--- EXERCISE DATA ---
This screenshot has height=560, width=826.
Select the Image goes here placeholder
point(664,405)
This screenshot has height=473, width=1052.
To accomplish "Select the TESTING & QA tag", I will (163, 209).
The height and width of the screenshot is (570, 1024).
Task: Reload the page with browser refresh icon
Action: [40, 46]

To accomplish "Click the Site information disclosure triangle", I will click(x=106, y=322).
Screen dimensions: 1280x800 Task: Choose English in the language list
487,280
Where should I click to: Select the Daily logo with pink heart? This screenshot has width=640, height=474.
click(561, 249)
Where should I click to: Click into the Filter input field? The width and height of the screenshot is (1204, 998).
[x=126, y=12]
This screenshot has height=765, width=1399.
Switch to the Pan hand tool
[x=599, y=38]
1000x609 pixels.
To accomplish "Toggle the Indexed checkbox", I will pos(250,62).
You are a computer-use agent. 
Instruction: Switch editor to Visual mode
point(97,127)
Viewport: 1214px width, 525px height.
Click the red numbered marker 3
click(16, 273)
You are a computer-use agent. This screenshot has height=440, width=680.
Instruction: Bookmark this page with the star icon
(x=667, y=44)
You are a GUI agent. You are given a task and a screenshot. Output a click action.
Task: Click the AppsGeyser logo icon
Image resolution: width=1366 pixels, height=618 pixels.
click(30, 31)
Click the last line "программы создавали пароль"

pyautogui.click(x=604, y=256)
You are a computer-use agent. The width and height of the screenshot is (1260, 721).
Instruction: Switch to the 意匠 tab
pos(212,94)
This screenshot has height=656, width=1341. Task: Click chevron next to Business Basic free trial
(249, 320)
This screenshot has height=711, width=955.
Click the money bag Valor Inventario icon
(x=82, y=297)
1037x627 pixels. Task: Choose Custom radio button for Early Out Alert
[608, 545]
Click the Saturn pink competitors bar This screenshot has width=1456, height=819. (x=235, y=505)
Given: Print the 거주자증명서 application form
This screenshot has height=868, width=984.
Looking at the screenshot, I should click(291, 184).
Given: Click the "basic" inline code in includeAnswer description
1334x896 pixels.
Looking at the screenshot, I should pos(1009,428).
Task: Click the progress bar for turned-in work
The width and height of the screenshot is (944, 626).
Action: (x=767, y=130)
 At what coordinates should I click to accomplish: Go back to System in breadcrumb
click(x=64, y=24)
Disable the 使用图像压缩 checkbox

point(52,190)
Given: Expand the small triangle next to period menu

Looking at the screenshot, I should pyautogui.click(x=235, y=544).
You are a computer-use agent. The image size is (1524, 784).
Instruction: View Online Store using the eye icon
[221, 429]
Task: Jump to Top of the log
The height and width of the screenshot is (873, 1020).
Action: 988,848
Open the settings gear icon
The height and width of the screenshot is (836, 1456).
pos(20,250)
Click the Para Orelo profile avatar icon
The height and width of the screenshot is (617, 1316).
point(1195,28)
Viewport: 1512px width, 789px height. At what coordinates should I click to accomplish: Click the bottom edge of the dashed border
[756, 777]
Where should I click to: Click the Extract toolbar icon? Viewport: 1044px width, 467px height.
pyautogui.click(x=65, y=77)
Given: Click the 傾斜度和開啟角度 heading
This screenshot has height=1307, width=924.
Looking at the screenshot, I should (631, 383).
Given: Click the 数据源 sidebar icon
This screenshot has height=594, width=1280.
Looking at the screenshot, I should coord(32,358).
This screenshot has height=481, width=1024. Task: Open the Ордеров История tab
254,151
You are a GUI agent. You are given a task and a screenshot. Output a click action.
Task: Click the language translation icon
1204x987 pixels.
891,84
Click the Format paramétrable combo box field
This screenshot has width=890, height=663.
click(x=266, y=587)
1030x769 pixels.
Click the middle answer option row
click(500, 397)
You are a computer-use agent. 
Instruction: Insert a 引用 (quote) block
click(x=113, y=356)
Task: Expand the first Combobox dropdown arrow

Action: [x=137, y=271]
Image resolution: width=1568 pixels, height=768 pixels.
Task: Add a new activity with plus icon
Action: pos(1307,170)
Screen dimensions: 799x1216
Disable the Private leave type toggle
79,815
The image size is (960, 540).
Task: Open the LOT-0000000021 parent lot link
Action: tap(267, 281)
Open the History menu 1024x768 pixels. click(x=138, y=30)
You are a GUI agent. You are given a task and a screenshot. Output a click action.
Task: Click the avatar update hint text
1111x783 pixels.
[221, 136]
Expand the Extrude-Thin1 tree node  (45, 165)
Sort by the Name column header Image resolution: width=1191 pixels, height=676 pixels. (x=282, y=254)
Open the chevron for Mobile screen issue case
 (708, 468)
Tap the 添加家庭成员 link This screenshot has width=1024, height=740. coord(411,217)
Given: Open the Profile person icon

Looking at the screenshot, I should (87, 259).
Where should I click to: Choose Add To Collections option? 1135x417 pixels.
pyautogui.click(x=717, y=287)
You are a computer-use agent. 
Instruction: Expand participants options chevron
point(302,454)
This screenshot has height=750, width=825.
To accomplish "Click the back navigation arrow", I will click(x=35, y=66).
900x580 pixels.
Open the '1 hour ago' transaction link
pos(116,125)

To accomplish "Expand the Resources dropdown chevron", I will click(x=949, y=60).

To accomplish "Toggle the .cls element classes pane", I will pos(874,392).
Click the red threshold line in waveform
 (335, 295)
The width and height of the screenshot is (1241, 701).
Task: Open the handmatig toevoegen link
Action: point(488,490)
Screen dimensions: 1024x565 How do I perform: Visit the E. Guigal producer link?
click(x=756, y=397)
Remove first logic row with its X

--- TASK TO CARRY OUT ---
All lines in the listing above between the line with "1334x896 pixels." and the line with "You are a computer-use agent. The image", inclusive, should be set down exactly, and no line outside that range.

--- EXERCISE ANSWER ---
1334x896 pixels.
Looking at the screenshot, I should pos(1009,428).
Task: Click the progress bar for turned-in work
The width and height of the screenshot is (944, 626).
Action: (x=767, y=130)
 At what coordinates should I click to accomplish: Go back to System in breadcrumb
click(x=64, y=24)
Disable the 使用图像压缩 checkbox

point(52,190)
Given: Expand the small triangle next to period menu

Looking at the screenshot, I should pyautogui.click(x=235, y=544).
You are a computer-use agent. The image size is (1524, 784).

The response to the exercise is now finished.